TASK DETAILS:
Leaving out all pictures, repeat exactly the lines from the one that holds "This screenshot has height=783, width=783." to the last line of the entries below.
↓↓↓
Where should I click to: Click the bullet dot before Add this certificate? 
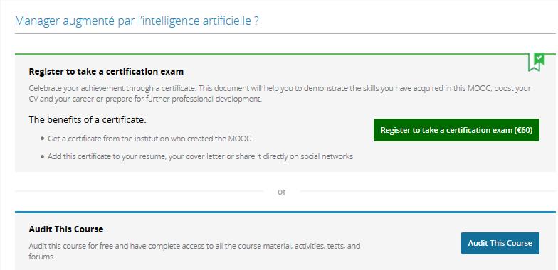coord(43,156)
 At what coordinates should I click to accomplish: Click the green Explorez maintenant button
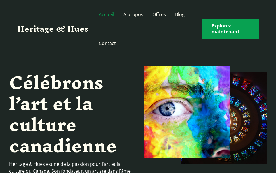point(230,29)
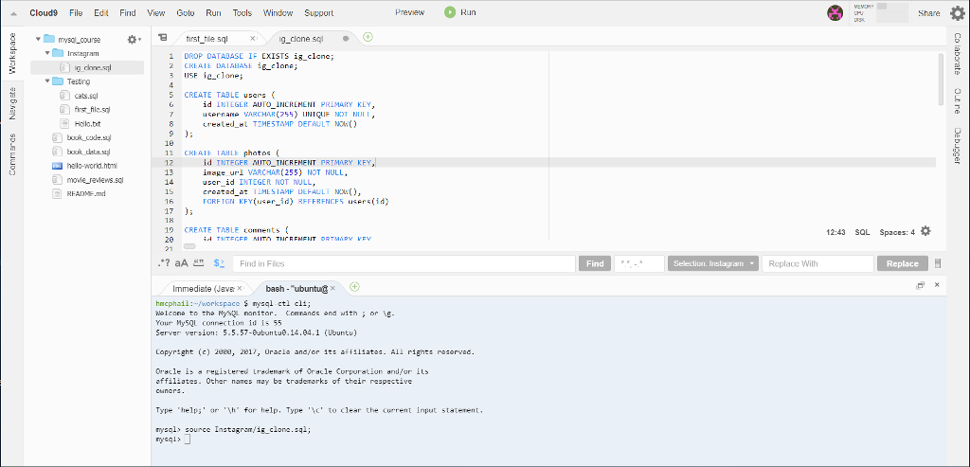The width and height of the screenshot is (970, 467).
Task: Toggle regular expression search option
Action: tap(163, 263)
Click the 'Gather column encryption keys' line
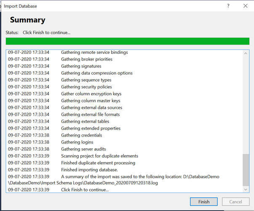This screenshot has width=254, height=211. click(91, 94)

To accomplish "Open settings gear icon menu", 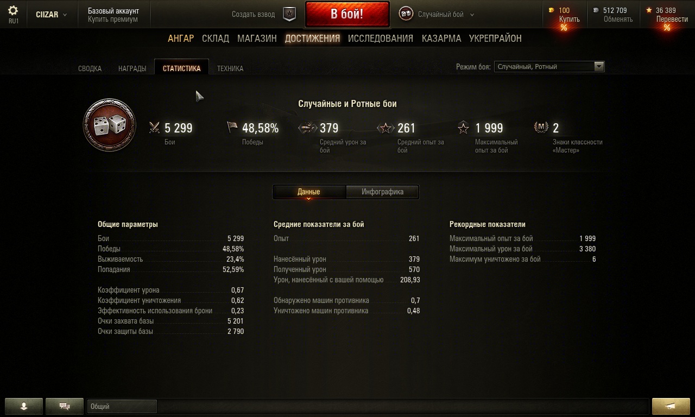I will (x=13, y=11).
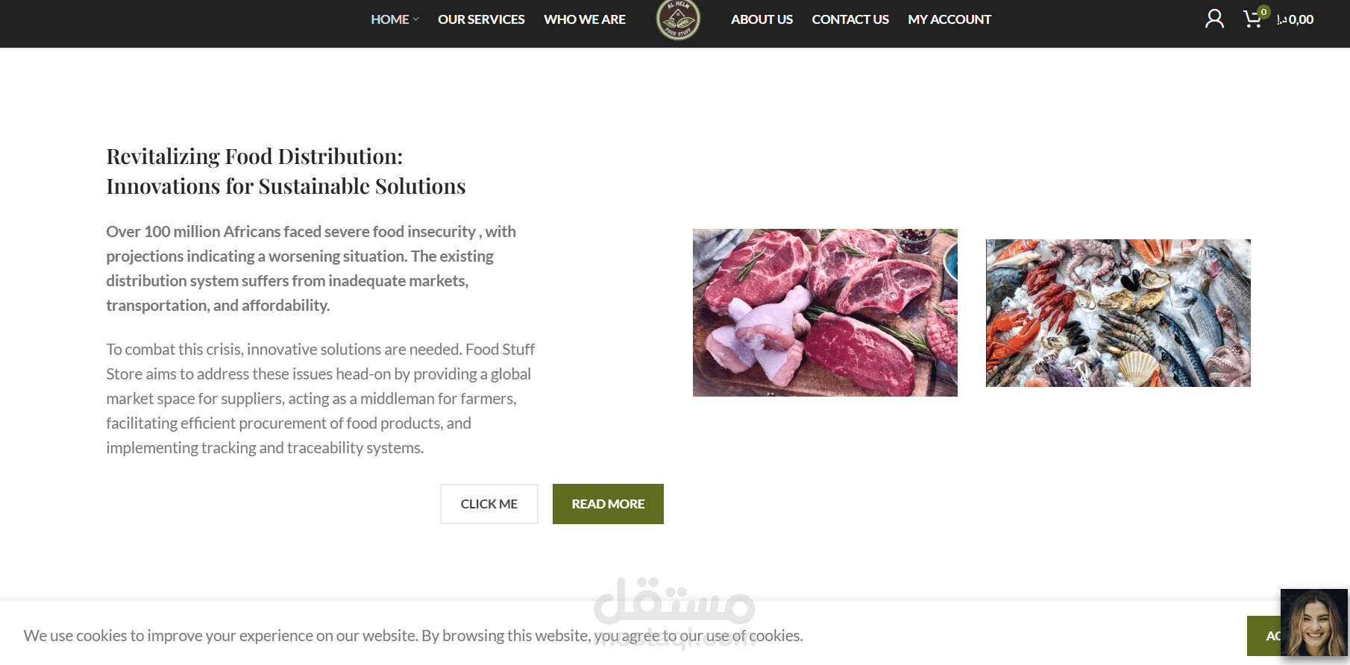Open the seafood assortment image
The width and height of the screenshot is (1350, 665).
coord(1118,313)
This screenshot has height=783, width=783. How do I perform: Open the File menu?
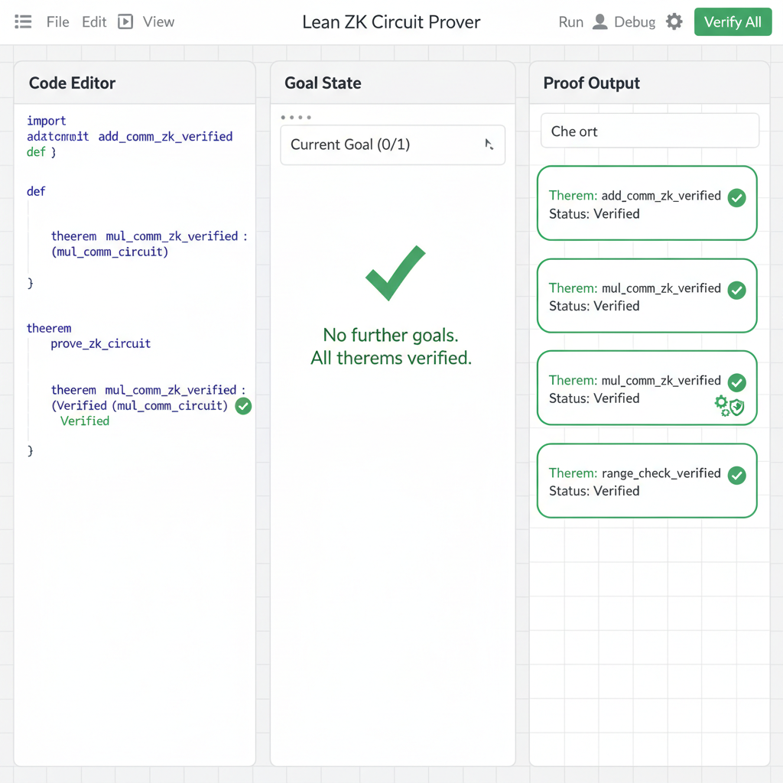tap(57, 22)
↑↑↑
WRITTEN SOLUTION:
This screenshot has height=783, width=783. How do I perform: Open the File menu?
tap(57, 22)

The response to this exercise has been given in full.